Exploitation of results: The routines for dating impact structures with zircon that were developed in the course of the project are now being applied to impact structures around the world in collaboration with researchers globally. The researcher has also been working with a group of researchers who focus on the evolution of the Moon and Mars, and the insights gained in this project have also benefitted the interpretation of data from lunar and Martian samples. Furthermore, that the routines developed during the project have been published a peer-reviewed articles means that other researchers can now apply, and build on, this methodology in other laboratories, further expanding the impact of the project.
Dissemination of results: At the time of final report writing, results from the project had been published in four peer-reviewed publications. It is envisaged that at least four further publications will come from the project. The results were also disseminated to the scientific community at conferences, including the Annual Meeting of the Meteoritical Society (Moscow, Russia; 2018), the Lunar and Planetary Science Conference (Houston, Texas, USA; 2019) and the Large Meteorite Impacts Conference (Brasilia, Brazil; 2019). Invited lectures were given at a range of institutions. Results were disseminated to the general public through outreach events including the “Borrow a researcher” event run by the host institution in association with European Researchers’ Night.
The project has successfully pushed the state-of-the-art forward by testing and demonstrating an efficient methodology for dating impact structures on Earth with modern analytical techniques. This is now being applied to a range of impact structures with published results already advancing our understanding of the cooling of impact structures and the preservation of impact ages, as well as having wider implications for regional geology. A number of further publications are in preparation and will, for example, shed light on the timing of the largest impact events over the past several hundred million years and how these relate to mass extinctions.

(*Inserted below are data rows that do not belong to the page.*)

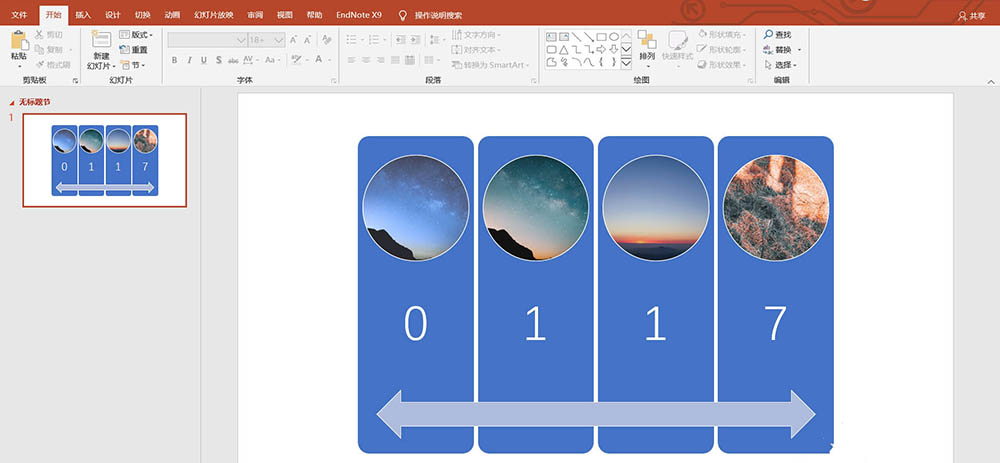Open the 插入 ribbon tab

click(83, 15)
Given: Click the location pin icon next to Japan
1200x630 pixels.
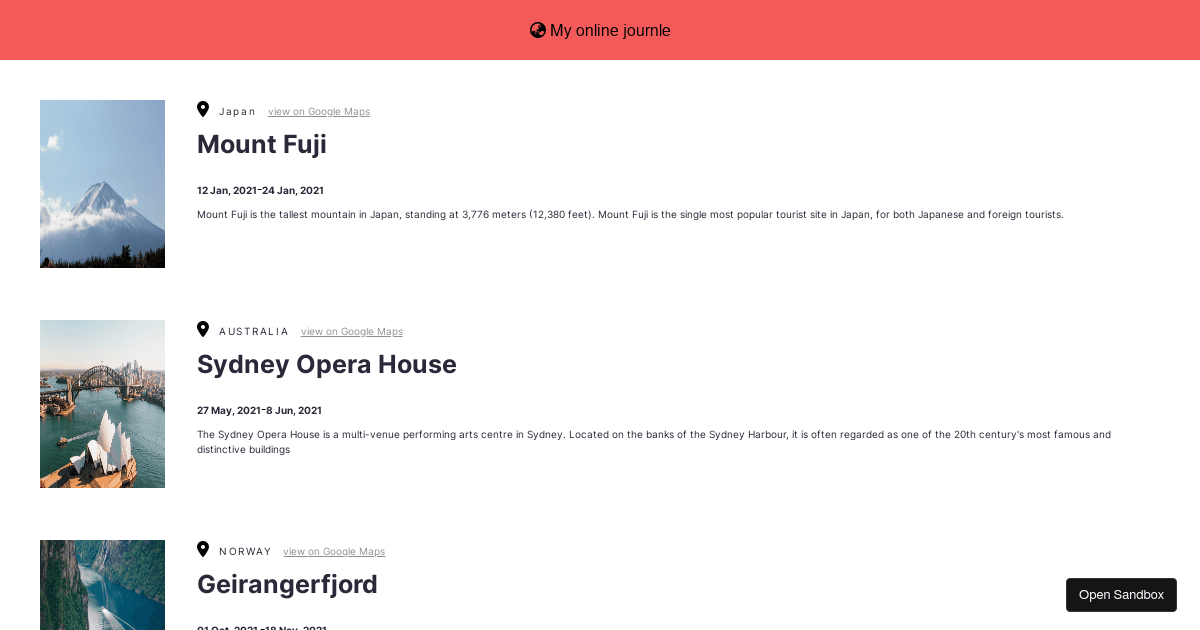Looking at the screenshot, I should pos(203,108).
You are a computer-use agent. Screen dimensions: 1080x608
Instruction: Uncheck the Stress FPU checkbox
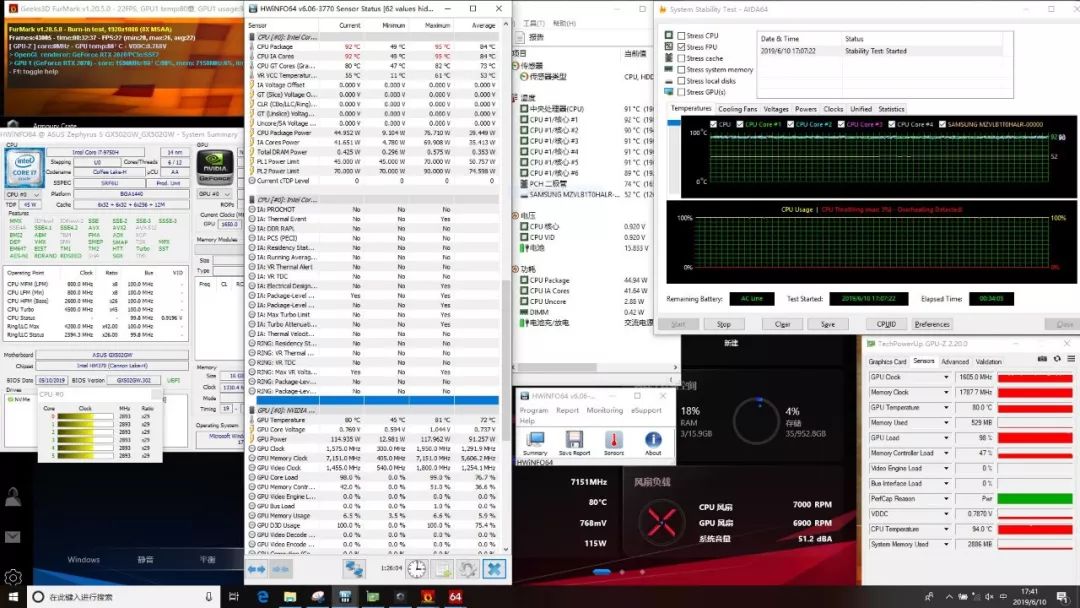[x=682, y=47]
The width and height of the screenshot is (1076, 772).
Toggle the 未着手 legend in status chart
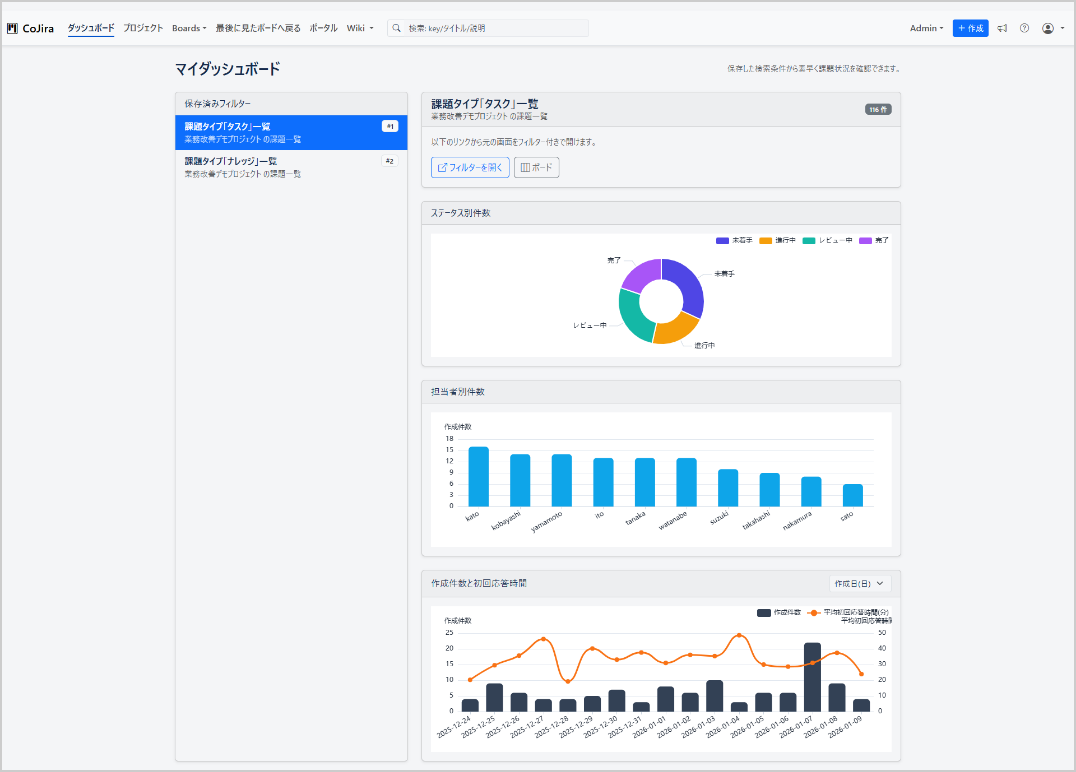point(734,240)
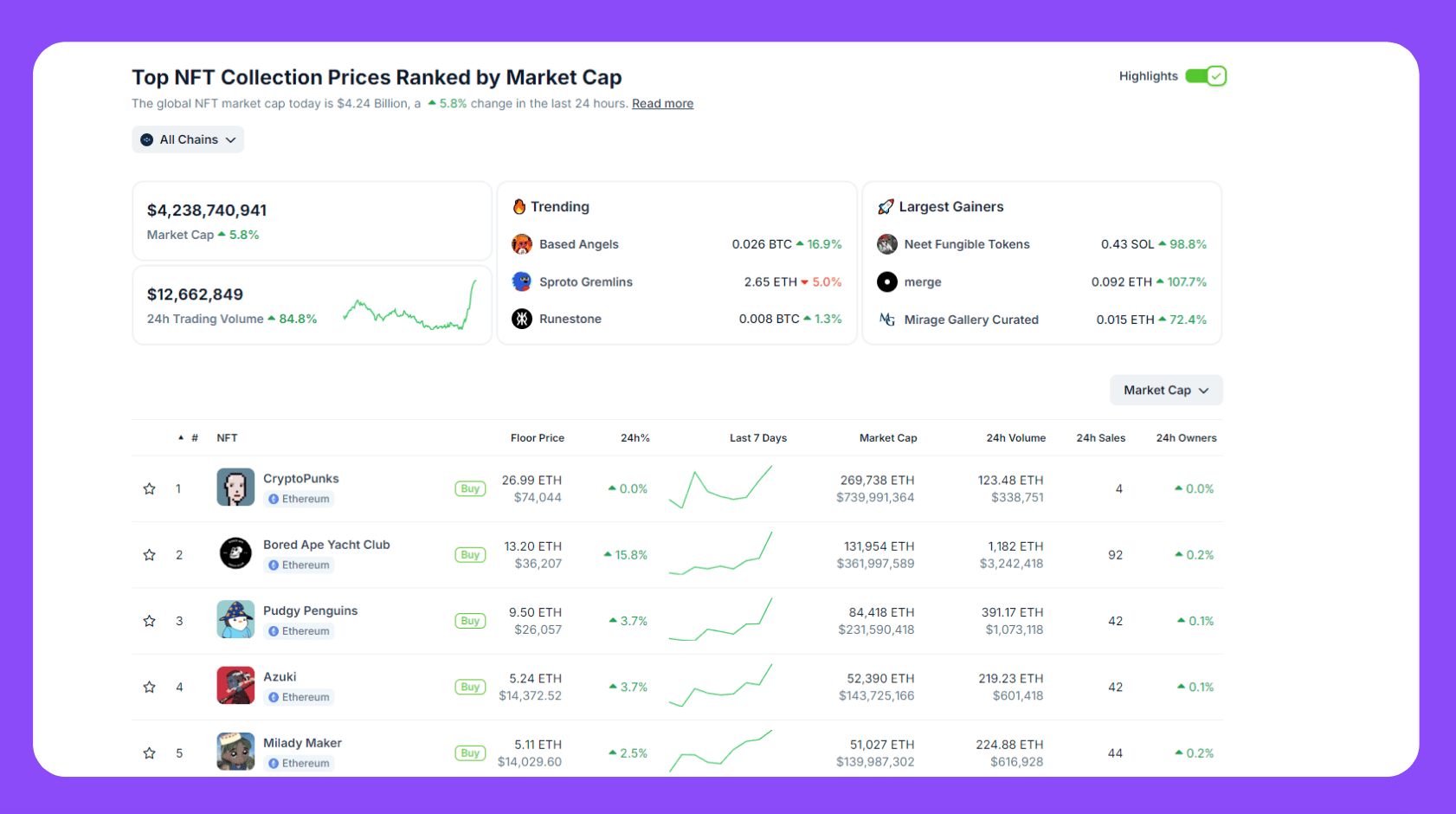Open the All Chains dropdown
The width and height of the screenshot is (1456, 814).
[187, 139]
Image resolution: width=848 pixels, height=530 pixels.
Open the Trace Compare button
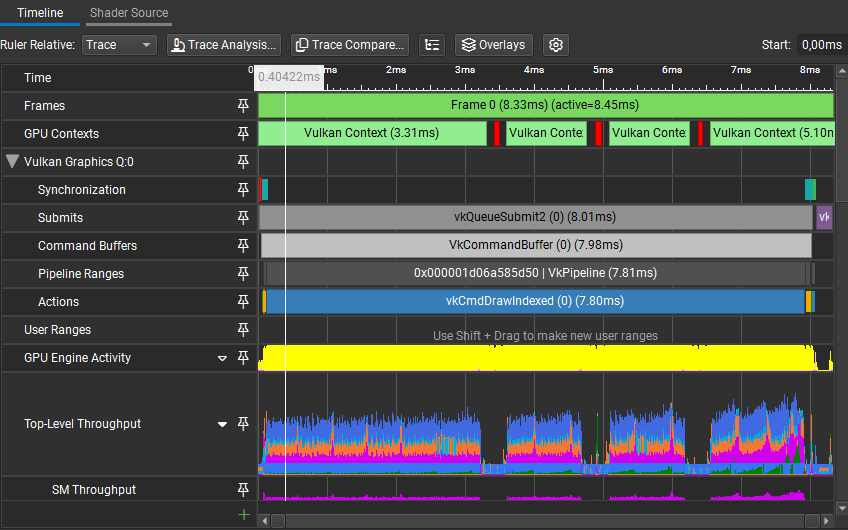pos(349,45)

The primary direct impacts of the project will be to have (i) introduced a simplified, and to some extent standardized, protocol for dating impacts that will have implications long after the project, (ii) demonstrate the utility of impact ages to other aspects of geology (that is, understanding and dating regional geological events), and (iii) shed light on the relationship between mass extinctions and the largest known impact structures on Earth.
The zircon grain on the right records the age of the impact event that caused it to recrystallize.